-------- Document passage
I am trying to keep up with changing my actions, despite last night's performance. When I asked him about his plans earlier today, I kept calm, didn't cry, and was very matter of fact, which is not usual for me in this kind of situation.

I'm also making a conscious effort to get out and do things. I've gotten in touch with some more friends, and will keep up biking and running. This also has the side benefit of making me somewhat less available to him, and sometimes it means he has to take care of things like his own dinners. (Tangent: the birthday cake remains untouched on the counter, which is irksome to me). I'm doing this largely for me, but I suppose I also kind of want him to see what he'll be missing out on.

I'd like to feel a bit more comfortable being in the apartment during the day, since I do actually have some things that I need him to do, but that may or may not come. I'm hoping a night of sleep gets me in a better frame of mind to make decisions and feel better about where we are right now.

I don't really have anything to say to him, and it's still awkward to interact. I got in tonight, just said "hi" in a relatively upbeat way, and then stated that I was tired and was going to go to bed, which is where I'm writing from. I don't really feel like chatting him up.
----------------
-------- Given entries
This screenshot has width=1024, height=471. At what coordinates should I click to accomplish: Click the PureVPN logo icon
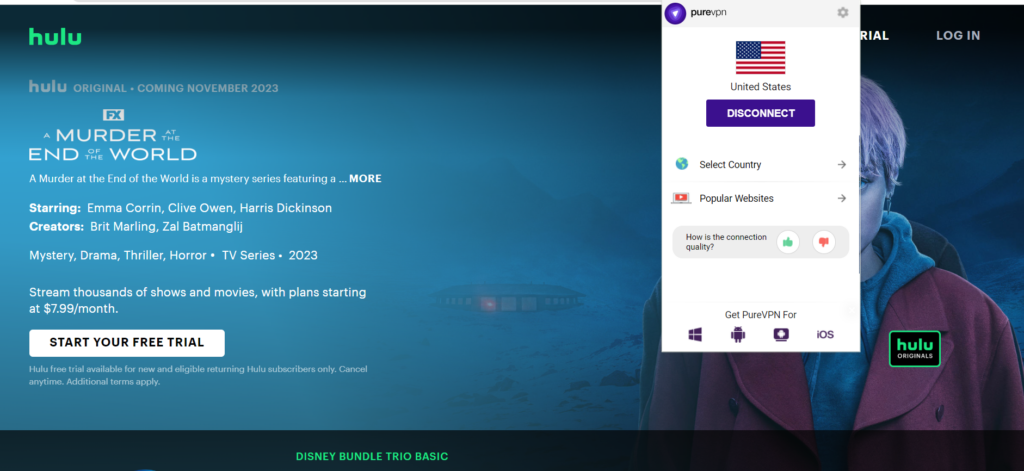pos(675,13)
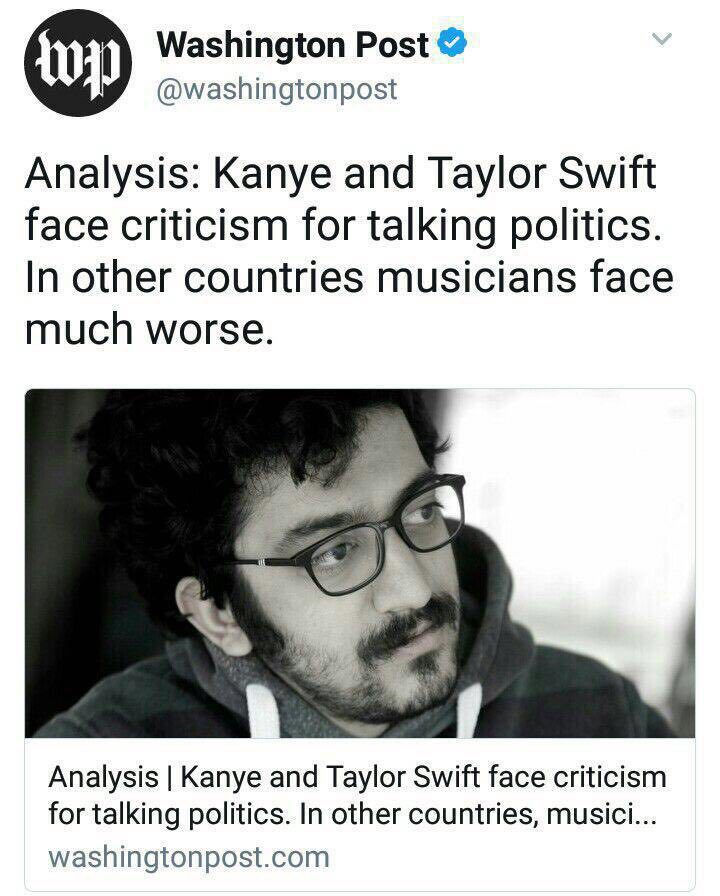Follow the washingtonpost.com domain link
The image size is (720, 896).
tap(189, 858)
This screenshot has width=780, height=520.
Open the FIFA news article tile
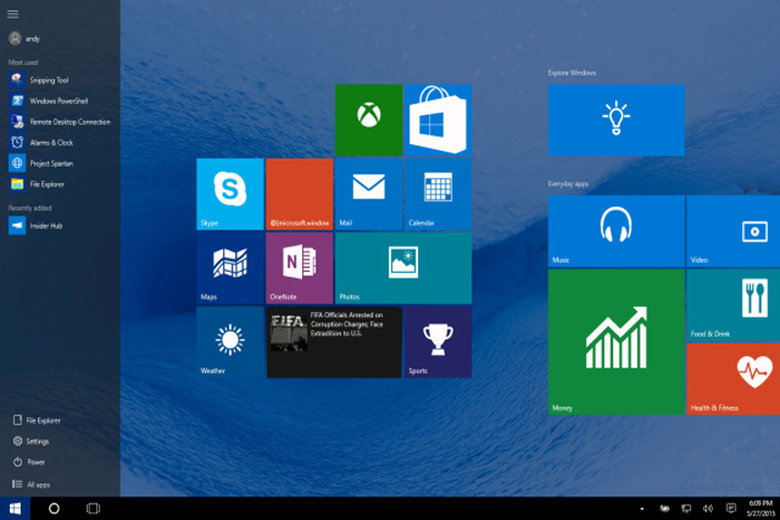[334, 342]
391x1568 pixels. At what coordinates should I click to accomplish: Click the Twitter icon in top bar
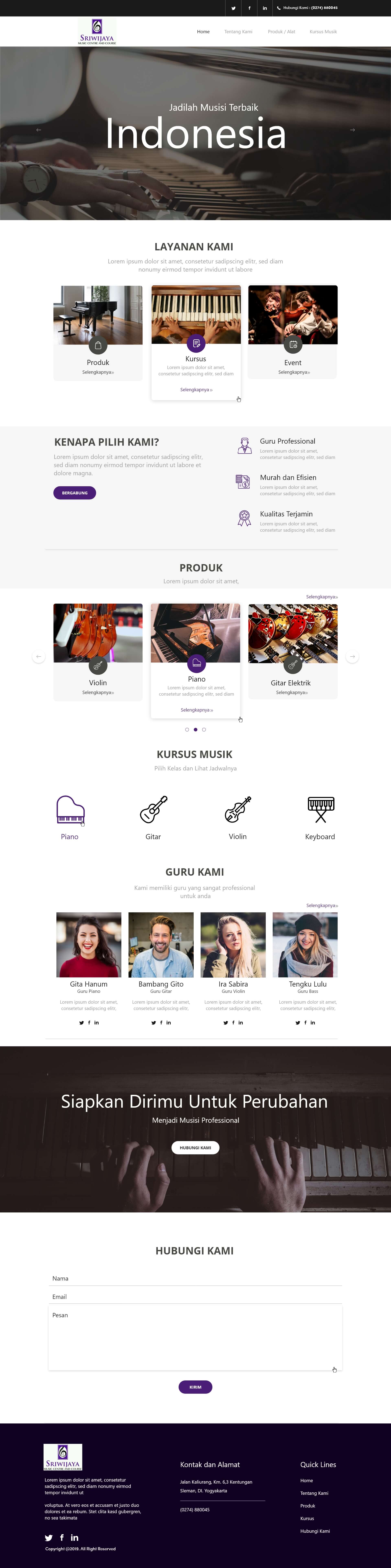(x=234, y=8)
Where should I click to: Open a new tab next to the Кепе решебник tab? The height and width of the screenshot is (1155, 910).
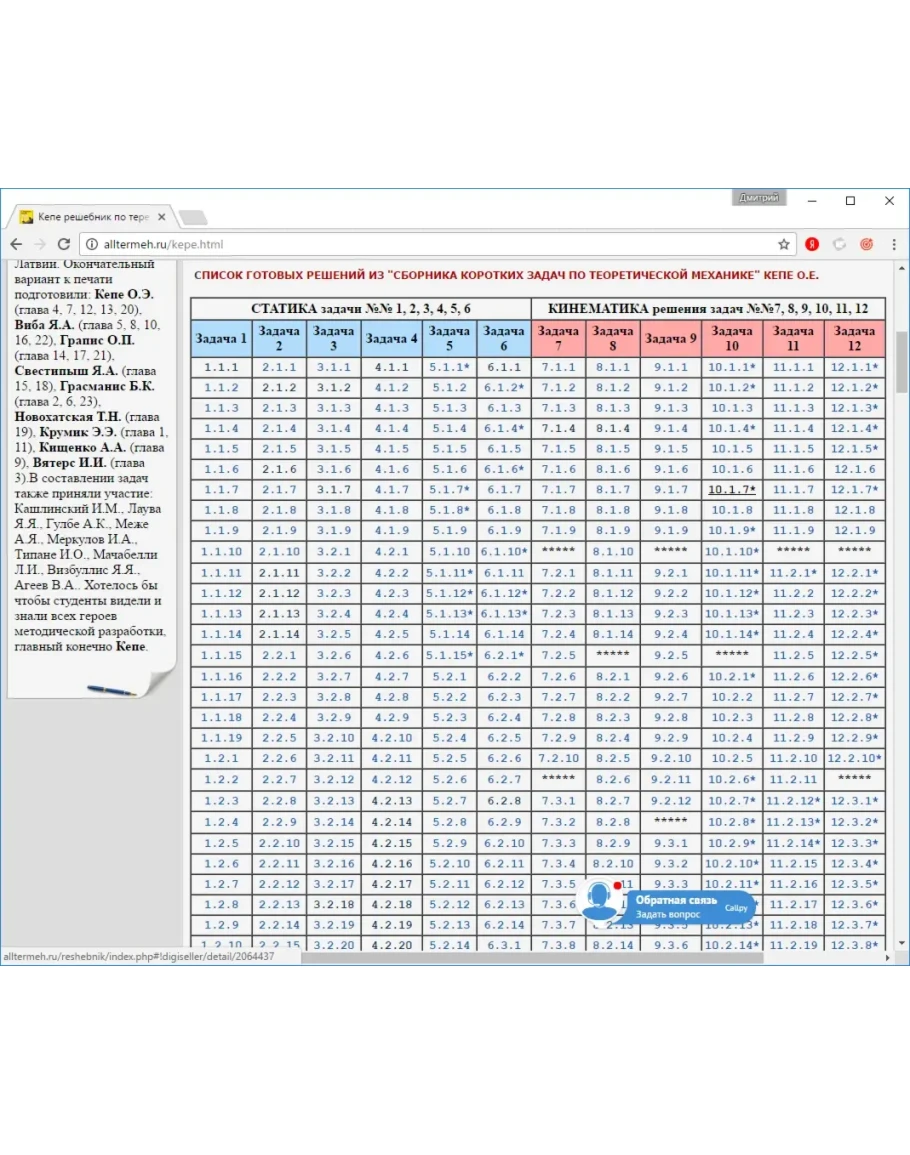pos(193,217)
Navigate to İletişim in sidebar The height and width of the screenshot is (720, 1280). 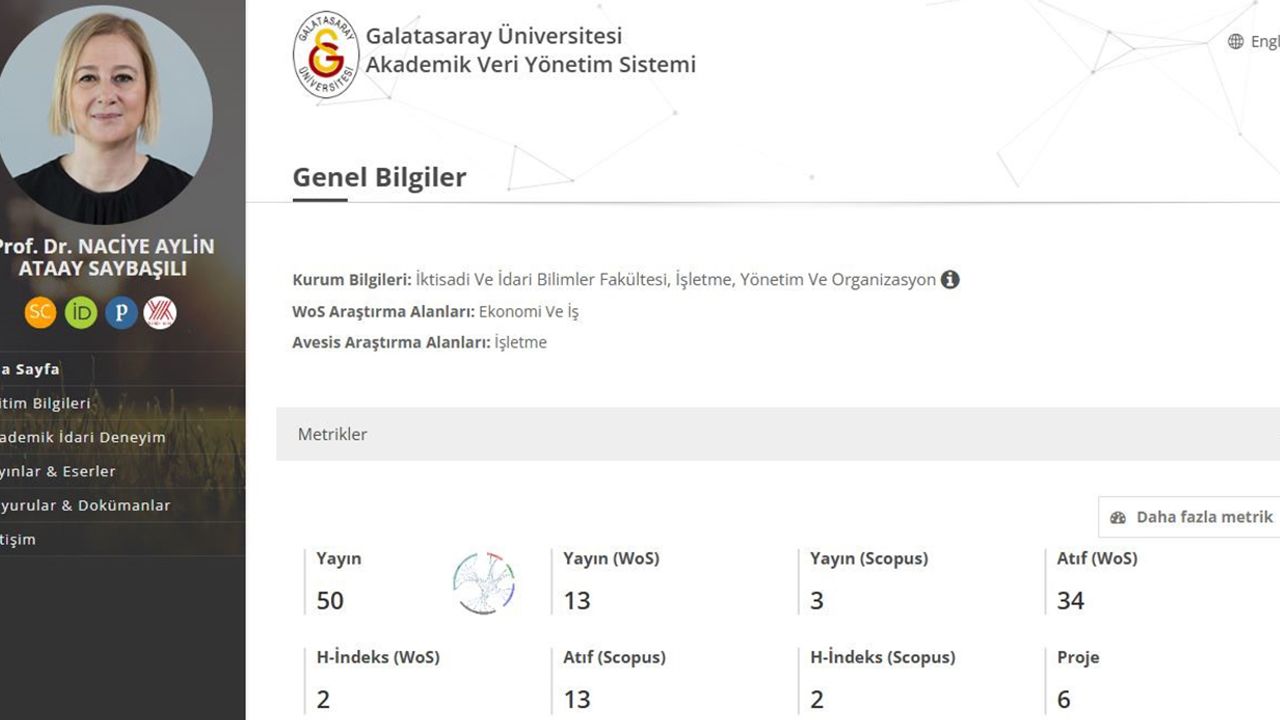click(x=18, y=539)

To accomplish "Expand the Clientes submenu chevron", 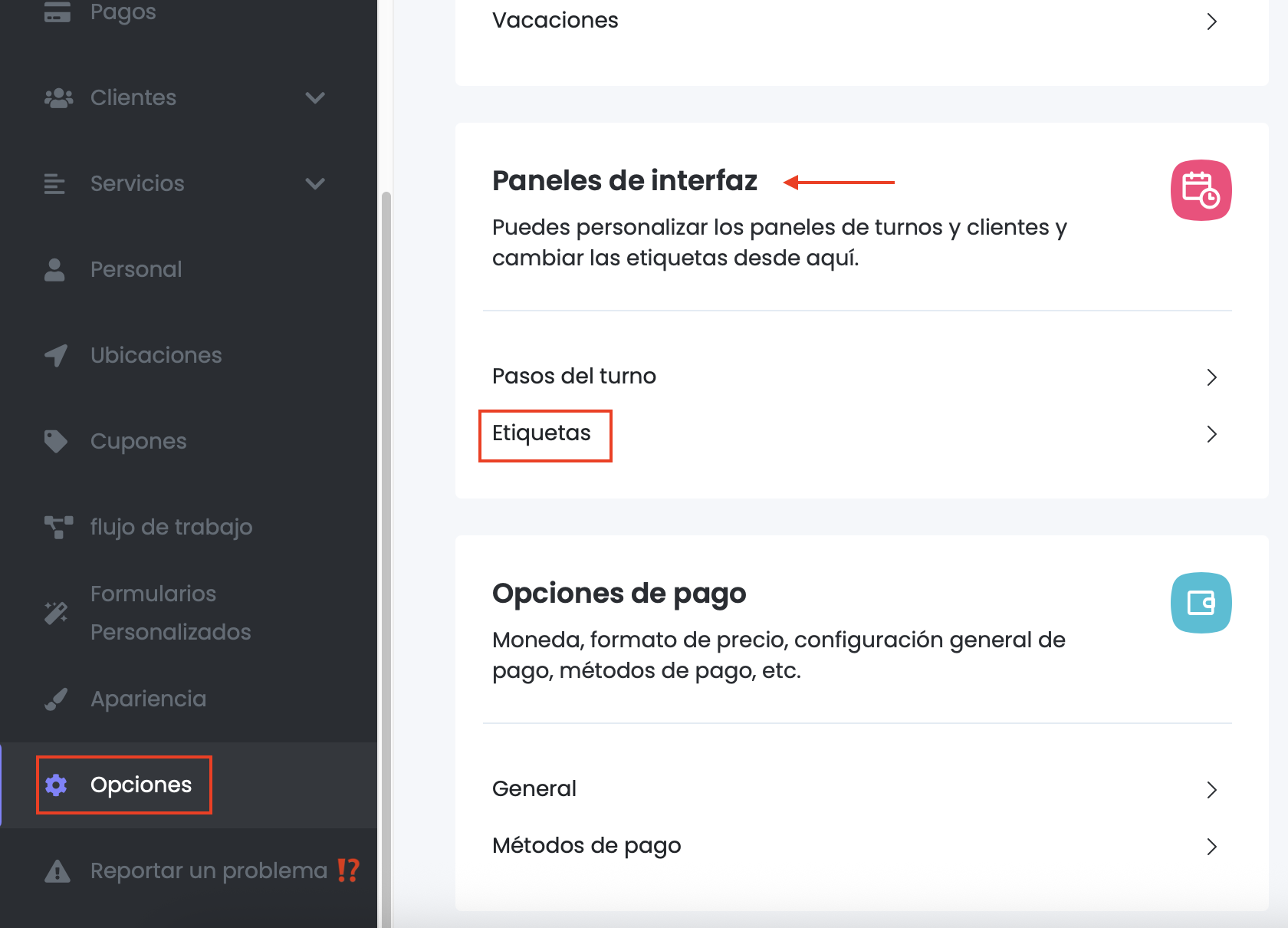I will 315,98.
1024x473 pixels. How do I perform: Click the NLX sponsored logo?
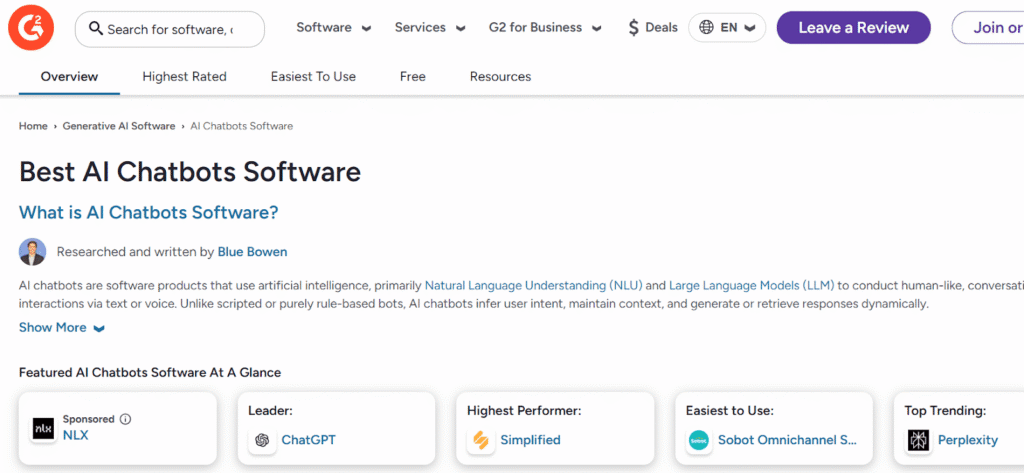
----------------
Reproduce the journal entry above word for word, from start to finish.

[Task answer]
I am trying to keep up with changing my actions, despite last night's performance. When I asked him about his plans earlier today, I kept calm, didn't cry, and was very matter of fact, which is not usual for me in this kind of situation.

I'm also making a conscious effort to get out and do things. I've gotten in touch with some more friends, and will keep up biking and running. This also has the side benefit of making me somewhat less available to him, and sometimes it means he has to take care of things like his own dinners. (Tangent: the birthday cake remains untouched on the counter, which is irksome to me). I'm doing this largely for me, but I suppose I also kind of want him to see what he'll be missing out on.

I'd like to feel a bit more comfortable being in the apartment during the day, since I do actually have some things that I need him to do, but that may or may not come. I'm hoping a night of sleep gets me in a better frame of mind to make decisions and feel better about where we are right now.

I don't really have anything to say to him, and it's still awkward to interact. I got in tonight, just said "hi" in a relatively upbeat way, and then stated that I was tired and was going to go to bed, which is where I'm writing from. I don't really feel like chatting him up.